Mientras su país sucumbía a la violencia del genocidio ruandés de 1994, el director de hotel Paul Rusesabagina se negó a doblegarse a la locura que le rodeaba. Así pues, plantó cara a los asesinos con una combinación de diplomacia, adulación y embuste y dio cobijo a 1200 tutsis y hutus moderados en unos momentos en que imperaban los escuadrones de la muerte y sus machetes.

Esta obra ahonda en aspectos que la película Hotel Ruanda no pudo tratar: la personal perspectiva de un hombre que se convirtió en una de las caras más conocidas y destacadas de aquel terrible conflicto.

Rusesabagina cuenta por primera vez la historia de su vida: hijo de un matrimonio mixto de campesinos, creció en ese entorno rural para iniciar a continuación una extraordinaria carrera que le llevo a erigirse en el primer ruandés que conseguía ser director general de una cadena belga de hoteles que incluía el Hotel Mille Hollines.

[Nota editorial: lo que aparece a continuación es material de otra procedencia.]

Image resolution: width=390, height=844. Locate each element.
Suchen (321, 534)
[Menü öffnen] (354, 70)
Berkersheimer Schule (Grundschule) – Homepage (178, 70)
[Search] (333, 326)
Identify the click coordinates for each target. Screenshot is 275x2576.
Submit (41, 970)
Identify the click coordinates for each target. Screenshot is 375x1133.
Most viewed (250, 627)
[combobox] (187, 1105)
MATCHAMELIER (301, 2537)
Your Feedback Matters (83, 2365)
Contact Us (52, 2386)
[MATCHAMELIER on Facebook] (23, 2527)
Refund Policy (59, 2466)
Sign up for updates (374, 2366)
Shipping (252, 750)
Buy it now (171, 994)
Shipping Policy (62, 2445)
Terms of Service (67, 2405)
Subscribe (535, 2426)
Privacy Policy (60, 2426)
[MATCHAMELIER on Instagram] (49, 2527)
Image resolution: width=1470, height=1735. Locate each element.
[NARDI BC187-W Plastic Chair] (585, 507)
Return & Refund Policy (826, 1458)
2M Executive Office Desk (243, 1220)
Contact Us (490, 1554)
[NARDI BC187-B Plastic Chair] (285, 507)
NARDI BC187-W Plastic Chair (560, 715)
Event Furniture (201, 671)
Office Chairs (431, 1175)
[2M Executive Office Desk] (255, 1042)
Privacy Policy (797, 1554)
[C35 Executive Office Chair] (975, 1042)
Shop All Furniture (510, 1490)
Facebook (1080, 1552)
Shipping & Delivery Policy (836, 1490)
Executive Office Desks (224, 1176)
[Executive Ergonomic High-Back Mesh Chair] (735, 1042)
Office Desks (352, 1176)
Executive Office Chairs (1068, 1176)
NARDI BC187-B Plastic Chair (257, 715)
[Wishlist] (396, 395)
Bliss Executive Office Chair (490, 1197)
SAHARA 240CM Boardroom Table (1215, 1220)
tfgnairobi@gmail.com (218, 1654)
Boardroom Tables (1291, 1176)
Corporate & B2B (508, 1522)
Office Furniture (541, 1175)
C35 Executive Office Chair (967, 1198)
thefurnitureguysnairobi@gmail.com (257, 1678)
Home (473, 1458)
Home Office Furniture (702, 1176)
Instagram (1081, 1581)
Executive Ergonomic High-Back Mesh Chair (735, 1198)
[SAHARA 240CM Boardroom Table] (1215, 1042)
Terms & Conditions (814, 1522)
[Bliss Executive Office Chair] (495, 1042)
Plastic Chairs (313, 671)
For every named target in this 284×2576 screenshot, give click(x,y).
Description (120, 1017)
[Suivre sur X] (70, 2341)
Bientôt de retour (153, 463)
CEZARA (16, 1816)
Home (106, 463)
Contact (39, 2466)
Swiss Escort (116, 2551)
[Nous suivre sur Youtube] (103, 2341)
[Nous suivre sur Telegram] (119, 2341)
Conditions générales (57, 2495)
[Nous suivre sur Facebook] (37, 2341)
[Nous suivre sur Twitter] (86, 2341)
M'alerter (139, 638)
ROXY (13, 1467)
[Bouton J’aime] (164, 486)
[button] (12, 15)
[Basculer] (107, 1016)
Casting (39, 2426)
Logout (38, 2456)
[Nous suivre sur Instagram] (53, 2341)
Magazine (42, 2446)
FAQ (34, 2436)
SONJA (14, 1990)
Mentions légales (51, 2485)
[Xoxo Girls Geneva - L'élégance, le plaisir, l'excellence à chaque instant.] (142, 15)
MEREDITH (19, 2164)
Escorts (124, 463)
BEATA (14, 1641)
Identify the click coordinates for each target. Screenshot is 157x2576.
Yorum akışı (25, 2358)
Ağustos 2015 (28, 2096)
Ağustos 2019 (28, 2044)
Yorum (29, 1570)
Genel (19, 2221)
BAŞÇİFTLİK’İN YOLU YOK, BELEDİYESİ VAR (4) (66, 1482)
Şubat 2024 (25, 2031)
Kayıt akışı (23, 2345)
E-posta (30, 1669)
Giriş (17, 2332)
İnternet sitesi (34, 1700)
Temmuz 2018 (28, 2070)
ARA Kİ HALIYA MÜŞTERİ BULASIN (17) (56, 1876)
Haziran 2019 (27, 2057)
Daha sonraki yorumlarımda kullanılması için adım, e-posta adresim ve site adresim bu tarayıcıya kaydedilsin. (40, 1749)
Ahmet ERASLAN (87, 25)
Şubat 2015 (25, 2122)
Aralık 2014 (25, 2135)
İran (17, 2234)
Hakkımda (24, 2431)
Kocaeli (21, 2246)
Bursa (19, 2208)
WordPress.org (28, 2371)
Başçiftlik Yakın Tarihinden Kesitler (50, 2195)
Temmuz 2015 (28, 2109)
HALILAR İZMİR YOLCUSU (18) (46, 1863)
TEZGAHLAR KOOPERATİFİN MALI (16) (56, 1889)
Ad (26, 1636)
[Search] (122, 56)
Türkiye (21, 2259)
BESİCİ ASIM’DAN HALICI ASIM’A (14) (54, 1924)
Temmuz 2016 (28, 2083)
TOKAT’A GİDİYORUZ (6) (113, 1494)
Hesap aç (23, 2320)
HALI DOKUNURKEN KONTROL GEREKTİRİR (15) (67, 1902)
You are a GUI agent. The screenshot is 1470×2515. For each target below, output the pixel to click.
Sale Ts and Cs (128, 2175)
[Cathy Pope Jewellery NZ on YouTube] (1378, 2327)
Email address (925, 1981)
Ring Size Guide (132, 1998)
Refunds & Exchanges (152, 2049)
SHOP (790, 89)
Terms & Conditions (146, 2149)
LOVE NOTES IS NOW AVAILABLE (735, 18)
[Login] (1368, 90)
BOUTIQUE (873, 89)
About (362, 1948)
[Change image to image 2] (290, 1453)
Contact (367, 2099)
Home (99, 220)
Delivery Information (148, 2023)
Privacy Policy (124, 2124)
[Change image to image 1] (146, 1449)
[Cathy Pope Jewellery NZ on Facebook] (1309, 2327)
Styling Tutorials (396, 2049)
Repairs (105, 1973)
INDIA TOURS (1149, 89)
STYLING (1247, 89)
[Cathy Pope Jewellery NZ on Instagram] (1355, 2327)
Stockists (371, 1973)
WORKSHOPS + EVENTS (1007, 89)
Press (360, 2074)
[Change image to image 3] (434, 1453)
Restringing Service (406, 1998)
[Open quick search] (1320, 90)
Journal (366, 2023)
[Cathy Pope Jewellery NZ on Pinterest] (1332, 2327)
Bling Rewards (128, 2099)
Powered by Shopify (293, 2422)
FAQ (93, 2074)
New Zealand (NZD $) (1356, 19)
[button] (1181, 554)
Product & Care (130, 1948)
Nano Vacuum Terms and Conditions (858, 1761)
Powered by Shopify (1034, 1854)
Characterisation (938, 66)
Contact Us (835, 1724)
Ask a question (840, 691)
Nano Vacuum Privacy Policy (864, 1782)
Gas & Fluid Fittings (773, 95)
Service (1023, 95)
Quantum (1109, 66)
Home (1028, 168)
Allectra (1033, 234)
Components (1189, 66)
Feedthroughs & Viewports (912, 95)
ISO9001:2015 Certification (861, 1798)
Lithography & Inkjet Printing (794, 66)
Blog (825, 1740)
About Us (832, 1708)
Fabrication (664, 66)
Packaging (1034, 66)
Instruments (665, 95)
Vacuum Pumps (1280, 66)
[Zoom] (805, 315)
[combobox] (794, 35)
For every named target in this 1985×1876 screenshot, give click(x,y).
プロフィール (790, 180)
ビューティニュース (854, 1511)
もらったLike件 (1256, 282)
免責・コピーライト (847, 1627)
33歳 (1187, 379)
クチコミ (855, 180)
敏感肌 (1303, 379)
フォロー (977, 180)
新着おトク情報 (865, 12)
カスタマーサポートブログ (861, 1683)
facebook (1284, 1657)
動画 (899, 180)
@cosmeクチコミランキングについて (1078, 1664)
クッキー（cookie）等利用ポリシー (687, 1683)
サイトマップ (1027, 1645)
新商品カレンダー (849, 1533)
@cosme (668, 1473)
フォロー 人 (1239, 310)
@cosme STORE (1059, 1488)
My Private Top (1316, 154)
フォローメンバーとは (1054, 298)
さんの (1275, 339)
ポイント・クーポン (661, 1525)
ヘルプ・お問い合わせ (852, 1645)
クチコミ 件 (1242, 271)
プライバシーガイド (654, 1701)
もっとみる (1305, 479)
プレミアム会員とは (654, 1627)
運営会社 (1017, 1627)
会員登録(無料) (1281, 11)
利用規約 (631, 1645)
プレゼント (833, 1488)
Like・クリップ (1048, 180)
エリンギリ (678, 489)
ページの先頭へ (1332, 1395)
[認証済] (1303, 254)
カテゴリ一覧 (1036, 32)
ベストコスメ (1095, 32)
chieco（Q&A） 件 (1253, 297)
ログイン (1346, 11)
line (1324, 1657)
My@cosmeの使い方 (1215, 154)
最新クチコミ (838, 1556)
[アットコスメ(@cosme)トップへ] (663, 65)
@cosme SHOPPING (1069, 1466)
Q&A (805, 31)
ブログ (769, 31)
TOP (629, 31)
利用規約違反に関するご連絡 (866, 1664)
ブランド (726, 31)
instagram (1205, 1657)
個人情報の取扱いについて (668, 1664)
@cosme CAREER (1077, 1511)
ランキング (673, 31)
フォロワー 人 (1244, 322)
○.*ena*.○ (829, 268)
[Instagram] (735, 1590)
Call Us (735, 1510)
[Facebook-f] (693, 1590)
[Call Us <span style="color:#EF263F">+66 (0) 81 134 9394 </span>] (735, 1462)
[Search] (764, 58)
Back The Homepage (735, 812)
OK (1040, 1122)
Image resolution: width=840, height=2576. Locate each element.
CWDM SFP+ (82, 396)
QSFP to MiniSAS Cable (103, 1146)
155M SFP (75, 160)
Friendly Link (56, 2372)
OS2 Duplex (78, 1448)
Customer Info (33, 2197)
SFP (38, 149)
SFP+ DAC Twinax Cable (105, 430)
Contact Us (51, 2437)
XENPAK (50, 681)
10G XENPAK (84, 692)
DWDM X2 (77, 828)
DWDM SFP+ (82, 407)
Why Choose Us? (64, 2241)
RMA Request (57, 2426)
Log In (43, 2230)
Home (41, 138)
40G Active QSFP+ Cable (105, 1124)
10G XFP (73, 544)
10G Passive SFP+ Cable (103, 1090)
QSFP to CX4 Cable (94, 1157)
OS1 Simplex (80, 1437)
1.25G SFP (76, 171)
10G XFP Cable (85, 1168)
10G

En su relato también da cuenta de los cien terribles días que se muestran en la película, de la angustia de aquellos que tuvieron que presenciar cómo sus seres queridos eran salvajemente descuartizados, así como del sentimiento de traición que experimentó al observar la negativa a interceder en el conflicto por parte de la comunidad internacional".